When Hurts lost his starting job to Tagovailoa, his teammates were wondering why he didn’t transfer immediately. But Hurts hung around and still played in all 13 games as a backup and led Alabama to a comeback win over Georgia in the Southeastern Conference championship game in 2018.
Hurts told the NFL Network’s Rich Eisen in 2020 his Alabama experience taught him how to deal with the ups and downs of life.
“You know the old artist Frankie Beverly. It’s the joy and pains of life and they always come. You have to expect those things and it’s how we respond,” Hurts said. “It taught me patience, and it also taught me to have a new profound appreciation for the game and what I do,” Hurts said. “Taking pride in everything. … It just took another step in growth. An appreciation for the game and appreciating every moment…is very important to me.”
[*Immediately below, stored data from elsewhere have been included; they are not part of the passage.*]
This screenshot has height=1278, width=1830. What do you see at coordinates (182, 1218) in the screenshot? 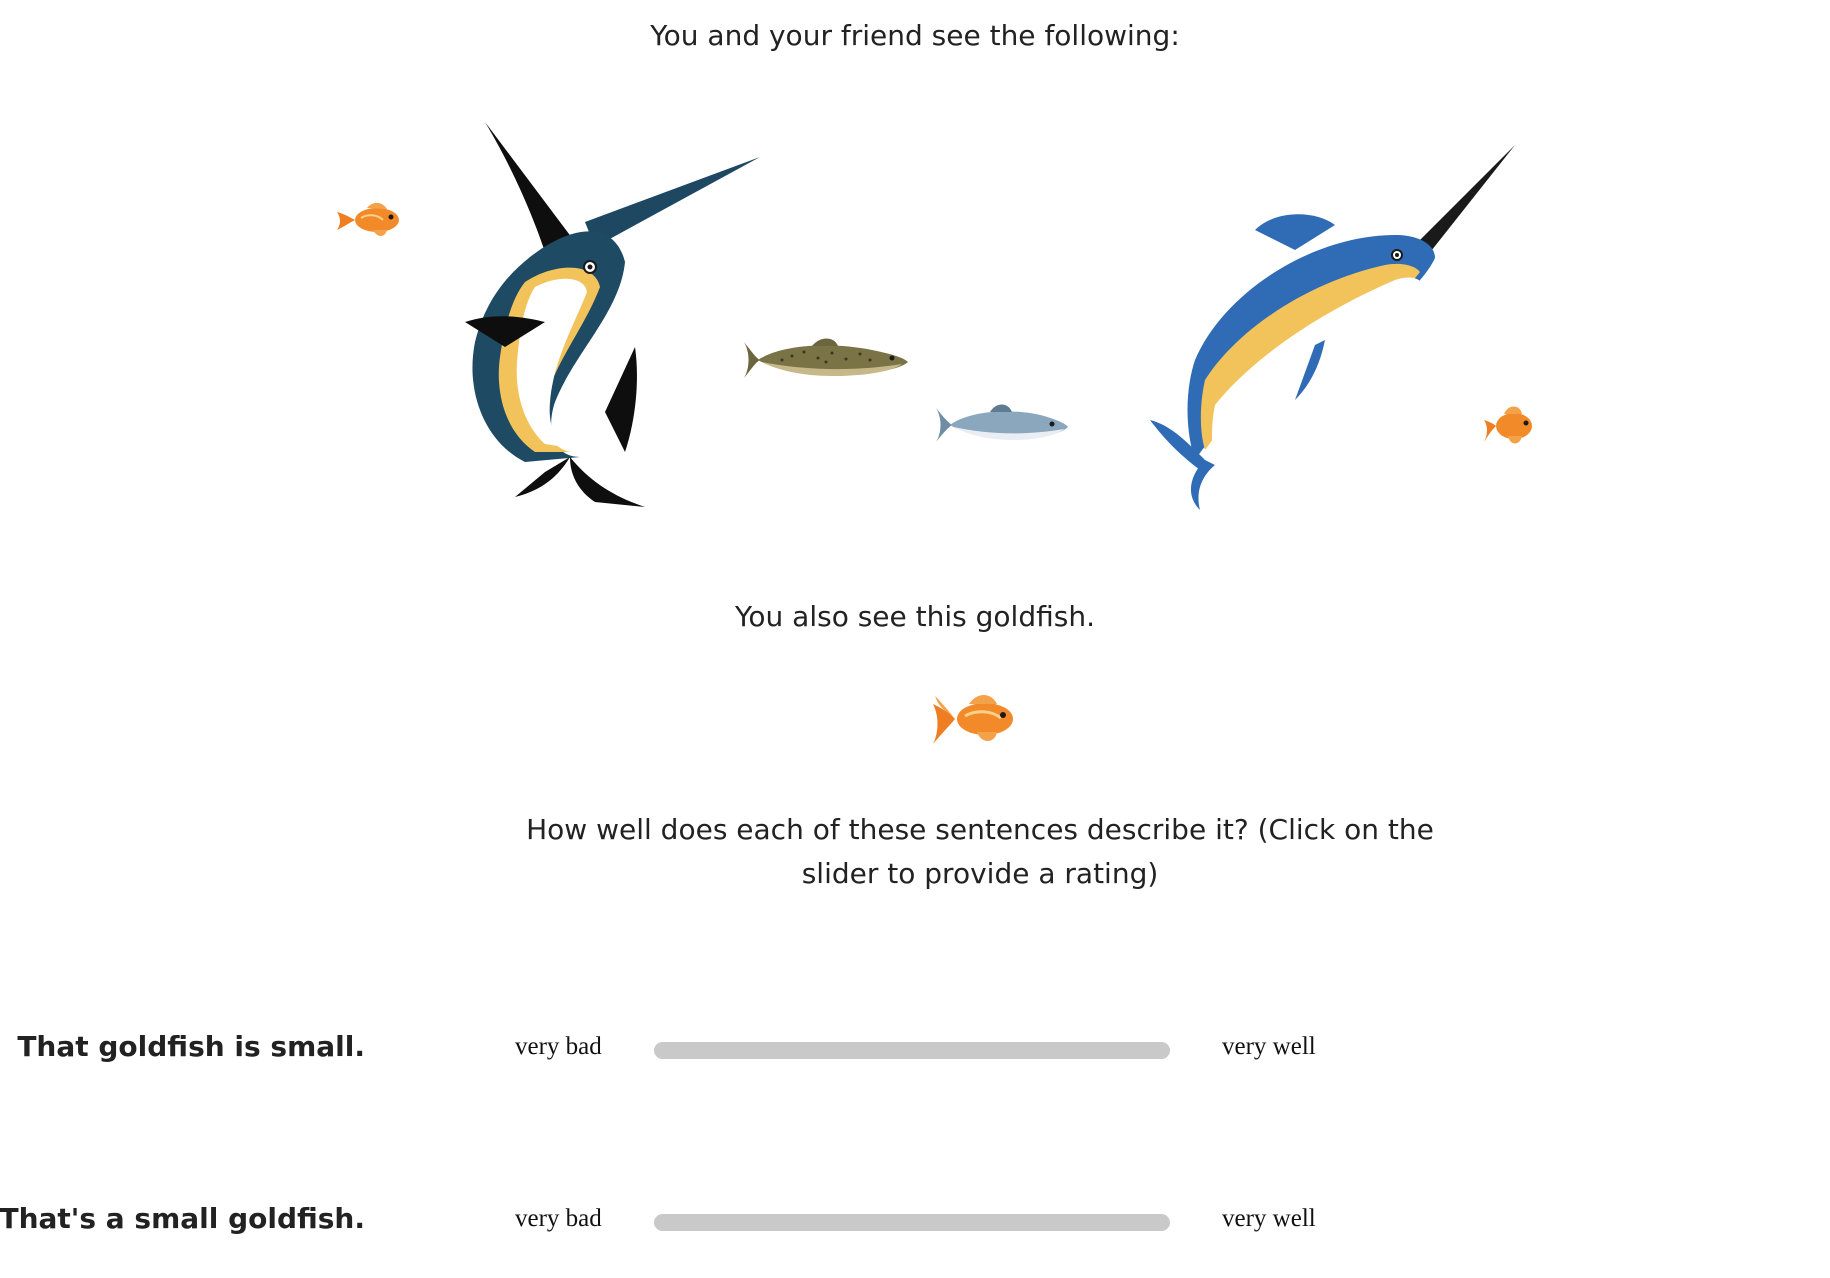
I see `sentence-label: That's a small goldfish.` at bounding box center [182, 1218].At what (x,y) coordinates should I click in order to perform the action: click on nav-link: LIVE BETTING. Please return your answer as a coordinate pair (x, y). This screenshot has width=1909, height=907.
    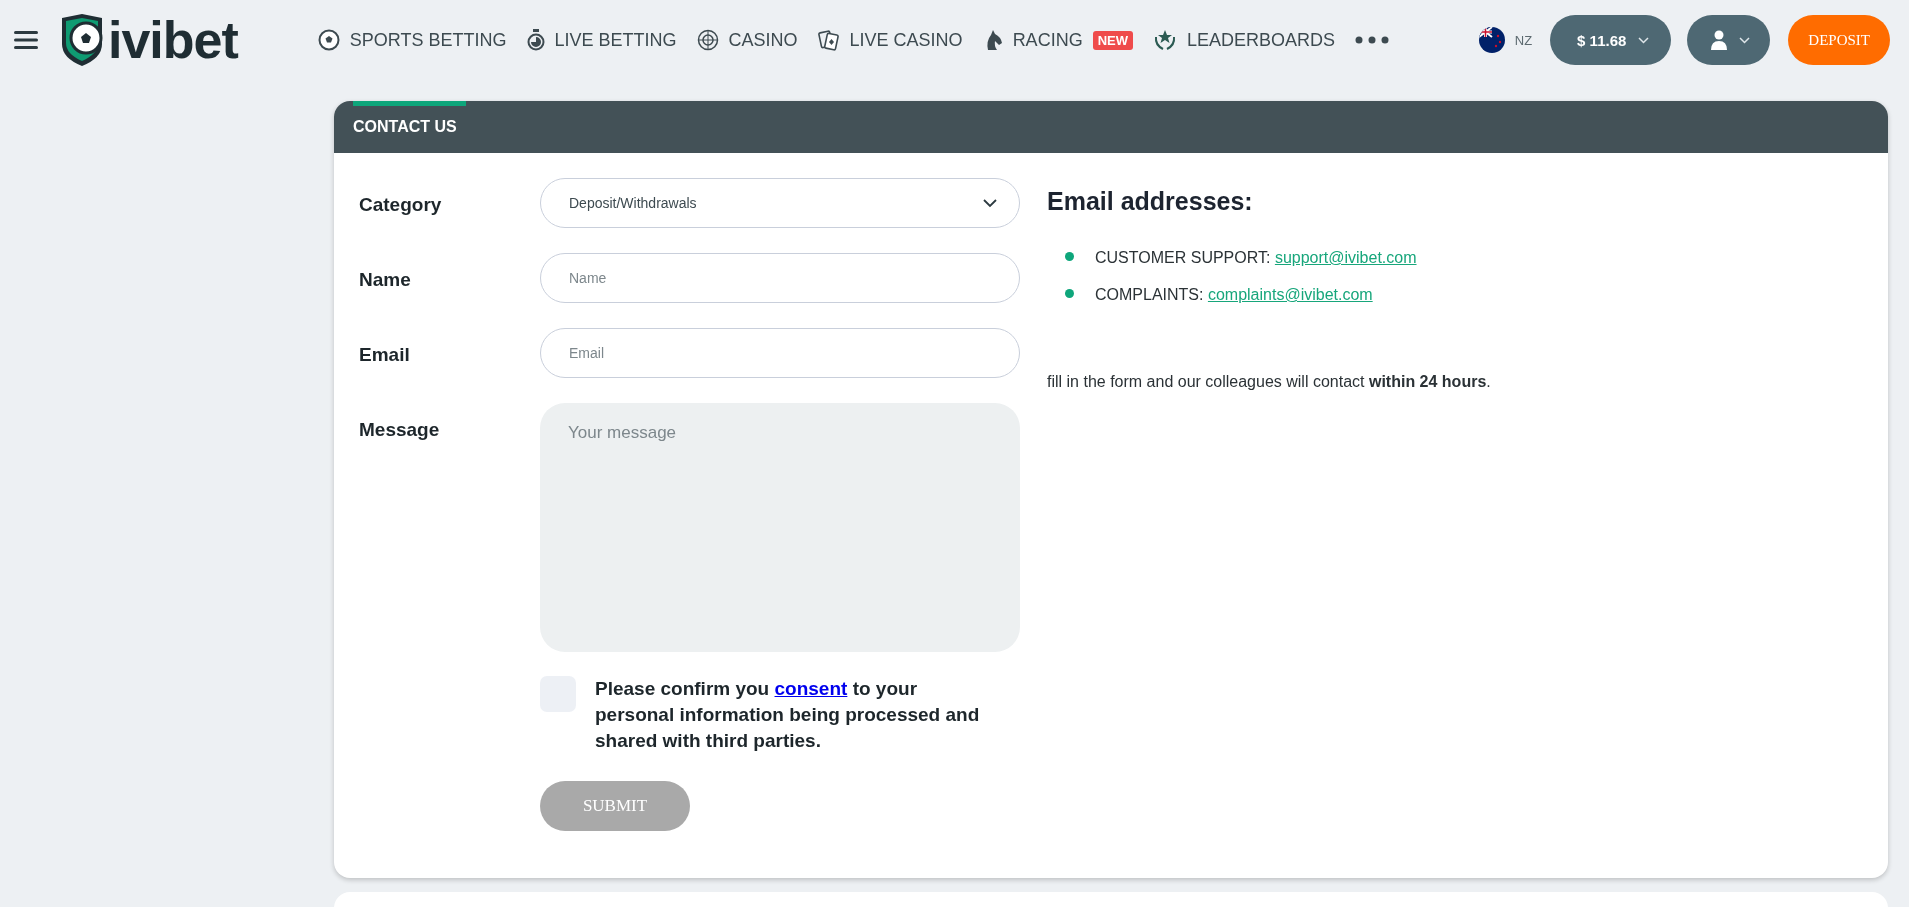
    Looking at the image, I should click on (602, 40).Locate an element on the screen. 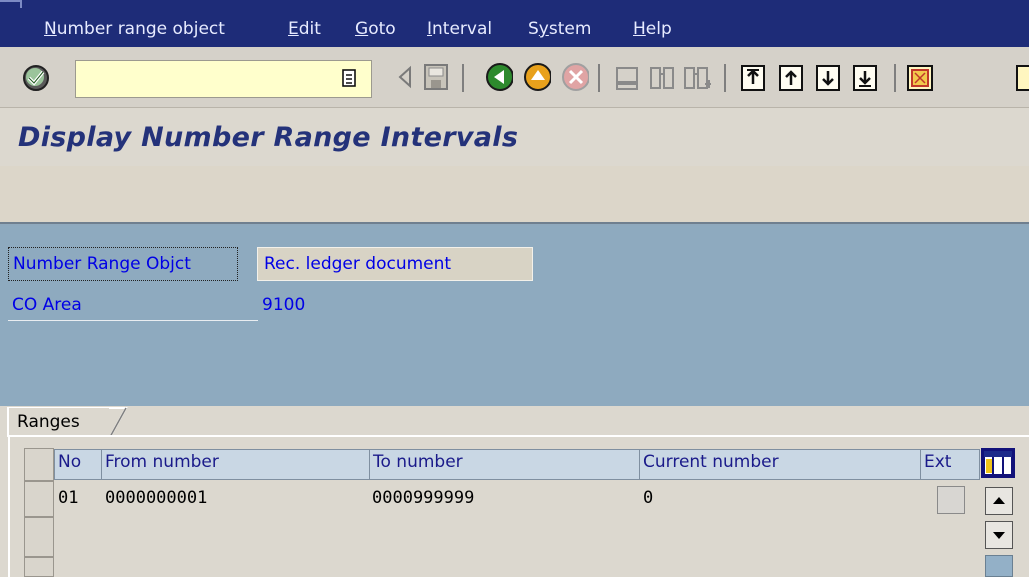  menu-help: Help is located at coordinates (652, 29).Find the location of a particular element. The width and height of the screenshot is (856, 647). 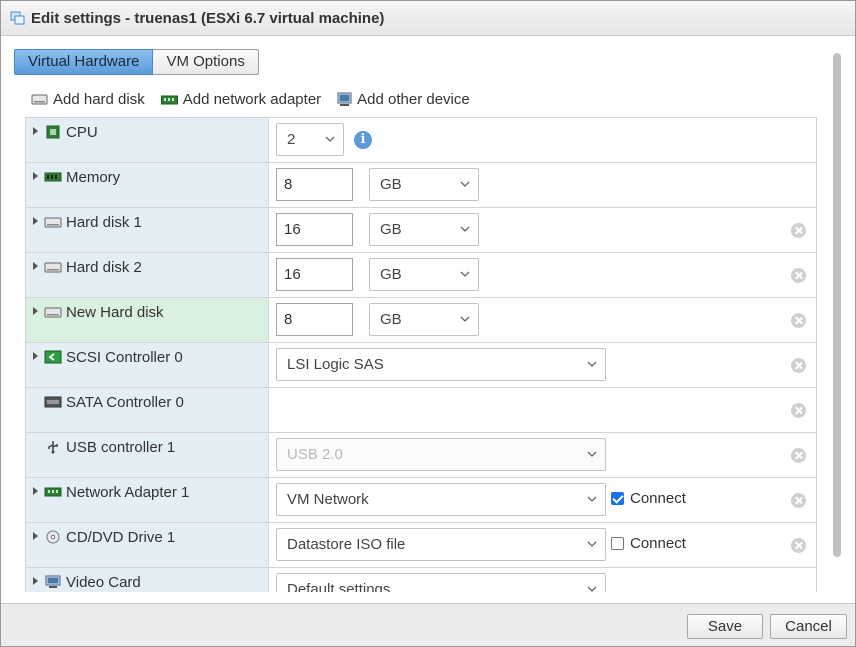

new-hard-disk-unit-select: GB is located at coordinates (424, 320).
After graduating from Alabama with a degree in communications and information sciences in 2019, Hurts transferred to Oklahoma for his final year of eligibility as a graduate transfer, learned a new system, won the starting job and led the Sooners to the College Playoff semifinal. That season, he threw 32 touchdown passes and ran for 20 and rallied Oklahoma 31-10 halftime deficit to a 34-31 win.
Hurts demonstrated his ability to overcome adversity and finished his collegiate career with a 38-4 record while leading two different teams to the college football playoffs.
While the pros are a different level and it still remains to be seen if Hurts can be a top-flight NFL quarterback, you have to like his chances with the grit and tenacity he displayed during his college days and what he has shown so far during his time with the Eagles.